White Paper - Aplication Notes - Preclinical Imaging

Enhancing our Knowledge of Parkinson's Disease

A magnetic resonance imaging (MRI) technique that harnesses the unique properties of manganese ions could hold promise as a new diagnostic technique.

There are thought to be around 60,000 diagnoses of Parkinson's disease in the USA every year. But there is currently no definitive diagnostic test. Furthermore, the symptom-based criteria that are currently used for diagnosis – known as the Unified Parkinson's Disease Rating Scale – are unable to distinguish between Parkinson's and other diseases.

A magnetic resonance imaging (MRI) technique that harnesses the unique properties of manganese ions could hold promise as a new diagnostic technique by revealing neuron activity in the brain and it is already shedding light on unknowns about the disease.

Manganese ions (Mn2+) have a number of properties that make them ideal as an MRI contrast agent, particularly in neuroimaging. First, they reduce the longitudinal relaxation time (T1), resulting in contrast enhancement in tissues where the ion accumulates. Second, manganese ions can pass through opened voltage-dependent calcium channels in excited cells, meaning they can be used as a direct marker of neuronal activation.

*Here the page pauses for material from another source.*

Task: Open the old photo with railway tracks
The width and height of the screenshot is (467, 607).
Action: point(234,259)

The technique, known as activation-induced manganese-enhanced MRI (AIM-MRI) has been used to study the brains of rodents, but it has not been clear whether manganese ion levels directly correlate with neuronal activity.

To explore, a team of researchers led by Satomi Kikuta at the Tohoku University Graduate School of Medicine in Sendai, Japan, studied AIM-MRI in a mouse model of Parkinson's disease.

They first performed preliminary in vitro experiments, in which they showed that Mn2+ accumulation is directly correlated with neuronal activity by comparing the movement of calcium ions into neurons of the striatum – a key brain area involved in Parkinson's disease.

The researchers then studied the brains of mice who had been injected with a chemical that induces Parkinson's disease. They injected the mice intraperitoneally with a solution of MnCl2 and performed MRI 48 hours later using a Bruker BioSpin 9.4T MRI.

The team found that, compared with healthy mice, these mice showed significant T1 shortening in the caudate-putamen, a region of the striatum, indicating increased activity. They also showed significant shortening in the sensorimotor cortex and the thalamus, an area that modulates motor signals.

Importantly, the team were able to show that the neuronal activity detected by AIM-MRI in the striatum correlated with dopaminergic nerve activity, as measured by tyrosine hydroxylase (TH) immunoreactivity. As TH-immunoreactivity itself correlates with motor performance in the mouse model, the researchers therefore conclude that relaxivity in the caudate-putamen reflects the severity of Parkinson's disease – a new insight into the pathophysiology of the disease.

Writing in Scientific Reports, the researchers explain that the method allows them to record the history of neuronal activity in the whole brain volume of freely moving animals. This offers advantages over functional MRI and both positron emission tomography and single-photon emission computed tomography, which are unable to directly detect neuronal activity.

They say that not only could the technique be used to study Parkinson's disease, as well as other neurological disorders, in animal models, but it could also pave the way to diagnostic tests that would assist early diagnosis and inform treatment decisions in patients.

References

  • Inour T, Majid T & Pautler RB. Manganese enhanced MRI (MEMRI): neurophysiological applications. Reviews in the Neurosciences 2011; 22: 675-694.
  • Kikuta S, Nakamura Y, Yamamura Y, et al. Quantitative activation-induced manganese-enhanced MRI reveals severity of Parkinson’s disease in mice. Scientific Reports 2015; 5: 12800.
  • Parkinson's Disease Foundation. Statistics on Parkinson's. Available at: http://www.pdf.org/en/parkinson_statistics. Accessed: May 2016.
  • Silva AC & Bock NA. Manganese-Enhanced MRI: An Exceptional Tool in Translational Neuroimaging. Schizophrenia Bulletin 2008; 34: 595-604.